“Percorrere i territori montani tra Avellino e Benevento vuol dire percorrere la storia di una montagna abitata ma anche di un capoluogo culturale e produttivo”. Michele Renna è una guida ambientale che nel mese di settembre ha percorso diverse tappe campane del Sentiero Italia Cai, con l’obiettivo di scrivere una guida dedicata alla regione.

“Un tempo le montagne del gruppo del Partenio e del Taburno Montesauro erano fonte di profitto, per gli abitanti di quel territorio. Si pensi alle neviere: veri e propri frigoriferi naturali che venivano utilizzati per conservare il cibo”, spiega Renna. Allo stesso tempo, il patrimonio artistico di quei territori è enorme: uno fra tutti è il santuario di Montevergine (uno dei più importanti monasteri benedettini), in cui è stata nascosta la sacra sindone durante la seconda guerra mondiale. Allo stesso tempo, nell’edificio è conservato il quadro della madonna di Montevergine, chiamato anche la madonna nera. Dipinto, secondo la leggenda, da San Luca a Gerusalemme.

Tra storia e ambiente

Guide sul Sentiero Italia Cai
Una fotografia scattata durante la tappa 17, dal rifugio Piano di Lauro a Bucciano

Nelle tappe percorse da Renna, la componente storica è molto forte. Si pensi ai percorsi attraversati dai briganti oppure alle alture che sovrastano Salerno: teatro di diversi scontri militari, in seguito allo sbarco degli alleati durante la seconda guerra mondiale. “Le tappe hanno due tipi di valenza, sia storica che naturale. Infatti, si percorrono vecchi tracciati che permettono di comprendere, oltre alla storia religiosa delle nostre città, anche fenomeni legati alla storia in senso più ampio”, spiega.

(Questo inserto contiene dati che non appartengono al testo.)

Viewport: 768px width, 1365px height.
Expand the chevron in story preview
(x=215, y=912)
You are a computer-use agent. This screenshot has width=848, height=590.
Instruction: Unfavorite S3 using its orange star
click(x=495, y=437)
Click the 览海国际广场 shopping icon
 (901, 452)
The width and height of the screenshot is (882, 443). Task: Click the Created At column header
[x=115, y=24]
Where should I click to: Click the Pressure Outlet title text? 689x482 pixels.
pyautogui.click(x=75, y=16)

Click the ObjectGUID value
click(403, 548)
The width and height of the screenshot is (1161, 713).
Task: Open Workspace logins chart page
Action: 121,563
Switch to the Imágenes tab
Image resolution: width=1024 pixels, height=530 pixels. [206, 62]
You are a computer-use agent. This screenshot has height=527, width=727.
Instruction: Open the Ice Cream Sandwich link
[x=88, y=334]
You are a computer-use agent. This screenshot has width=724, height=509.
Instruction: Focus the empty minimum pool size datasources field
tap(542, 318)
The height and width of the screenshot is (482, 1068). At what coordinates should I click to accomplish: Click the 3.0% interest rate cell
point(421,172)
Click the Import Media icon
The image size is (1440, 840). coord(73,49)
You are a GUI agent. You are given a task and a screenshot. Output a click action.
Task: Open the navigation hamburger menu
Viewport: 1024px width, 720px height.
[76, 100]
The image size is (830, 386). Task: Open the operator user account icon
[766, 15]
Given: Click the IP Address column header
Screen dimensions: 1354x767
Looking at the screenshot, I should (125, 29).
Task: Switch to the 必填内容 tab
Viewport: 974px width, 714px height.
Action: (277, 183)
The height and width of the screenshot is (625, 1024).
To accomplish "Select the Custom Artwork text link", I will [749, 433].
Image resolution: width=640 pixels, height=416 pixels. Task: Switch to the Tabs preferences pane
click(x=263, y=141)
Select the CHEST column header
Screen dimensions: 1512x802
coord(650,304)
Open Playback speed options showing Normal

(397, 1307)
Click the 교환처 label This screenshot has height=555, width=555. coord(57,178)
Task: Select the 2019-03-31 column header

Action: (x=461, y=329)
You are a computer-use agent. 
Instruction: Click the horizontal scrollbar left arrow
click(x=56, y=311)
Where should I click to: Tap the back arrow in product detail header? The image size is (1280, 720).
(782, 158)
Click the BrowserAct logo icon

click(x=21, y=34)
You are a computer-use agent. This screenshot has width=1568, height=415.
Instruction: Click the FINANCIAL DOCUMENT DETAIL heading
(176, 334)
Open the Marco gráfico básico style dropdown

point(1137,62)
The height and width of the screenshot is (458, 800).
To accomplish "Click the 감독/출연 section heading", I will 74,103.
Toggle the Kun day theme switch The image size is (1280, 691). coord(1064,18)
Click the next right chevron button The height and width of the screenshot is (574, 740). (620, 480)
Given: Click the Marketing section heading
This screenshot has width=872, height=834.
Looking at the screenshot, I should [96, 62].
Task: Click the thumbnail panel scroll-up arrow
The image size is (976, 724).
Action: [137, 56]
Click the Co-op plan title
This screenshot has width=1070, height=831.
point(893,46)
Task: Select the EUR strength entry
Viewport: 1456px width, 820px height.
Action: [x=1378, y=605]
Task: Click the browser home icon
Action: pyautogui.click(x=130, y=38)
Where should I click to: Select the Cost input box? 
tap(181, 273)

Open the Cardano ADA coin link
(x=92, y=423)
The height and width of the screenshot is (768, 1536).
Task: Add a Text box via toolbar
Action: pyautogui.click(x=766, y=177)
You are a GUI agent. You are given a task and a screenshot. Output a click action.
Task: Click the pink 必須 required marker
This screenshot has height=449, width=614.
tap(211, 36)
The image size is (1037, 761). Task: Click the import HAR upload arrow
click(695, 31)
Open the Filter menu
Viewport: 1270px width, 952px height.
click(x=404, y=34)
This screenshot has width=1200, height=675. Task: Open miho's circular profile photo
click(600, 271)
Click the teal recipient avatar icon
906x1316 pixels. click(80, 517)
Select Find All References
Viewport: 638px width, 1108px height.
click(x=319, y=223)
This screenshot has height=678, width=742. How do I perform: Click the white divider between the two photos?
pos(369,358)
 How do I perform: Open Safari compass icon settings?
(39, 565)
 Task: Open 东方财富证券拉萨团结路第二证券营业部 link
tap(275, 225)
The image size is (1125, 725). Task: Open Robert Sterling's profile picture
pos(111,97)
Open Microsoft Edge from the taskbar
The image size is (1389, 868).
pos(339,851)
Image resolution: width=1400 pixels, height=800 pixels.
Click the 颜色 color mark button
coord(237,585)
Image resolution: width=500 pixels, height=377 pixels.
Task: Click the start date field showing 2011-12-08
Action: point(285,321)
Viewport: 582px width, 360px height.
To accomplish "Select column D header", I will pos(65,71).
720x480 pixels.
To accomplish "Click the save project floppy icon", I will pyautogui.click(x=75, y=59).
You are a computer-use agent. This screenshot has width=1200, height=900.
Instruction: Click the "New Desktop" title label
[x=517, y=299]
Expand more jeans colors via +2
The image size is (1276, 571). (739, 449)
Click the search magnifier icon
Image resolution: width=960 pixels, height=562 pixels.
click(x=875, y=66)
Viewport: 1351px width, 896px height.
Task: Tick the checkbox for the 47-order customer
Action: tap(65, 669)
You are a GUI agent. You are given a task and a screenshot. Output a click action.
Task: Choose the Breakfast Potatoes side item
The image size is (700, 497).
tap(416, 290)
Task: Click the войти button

Insieme all’aspetto storico, non manca ovviamente l’aspetto ambientale e naturalistico. “Le montagne del Partenio, ad esempio, sono ricoperte di faggete. In generale, si tratta di un territorio molto ricco e variegato dal punto di vista della biodiversità: sia per la presenza della cenere del Vesuvio, sia per la particolarità climatica di quei territori. Si pensi che è una delle zone d’Italia in cui piove di più”, spiega Renna. Per quanto riguarda le zone del monte Taburno invece, il paesaggio cambia e diventa molto simile a quello dell’Appennino, composto da pietre perlopiù calcari.

Con la tappa Ospedaletto – Rifugio Piano di Lauro si attraversano i Monti del Partenio: un breve dislivello intermedio per una serie di saliscendi che permettono di affacciarsi da un lato sul Golfo di Napoli e dall’altro verso l’interno tra Avellino e Benevento. Un percorso che attraversa la Valle Caudina tra i Monti del Partenio e il massiccio del Taburno. Senza dimenticare la tappa che va da Bucciano a Piano di Prata. Con un percorso di media lunghezza e discreto dislivello ci si addentra nel massiccio del Taburno le cui vette principali sfiorano i 1400 metri sul livello del mare.

“Si tratta di percorsi fruibili da parte di tutti che non presentano particolari difficoltà. L’unico rischio in alcune stagioni dell’anno è la presenza di vegetazione, che rende la percorrenza molto difficile”, conclude Renna.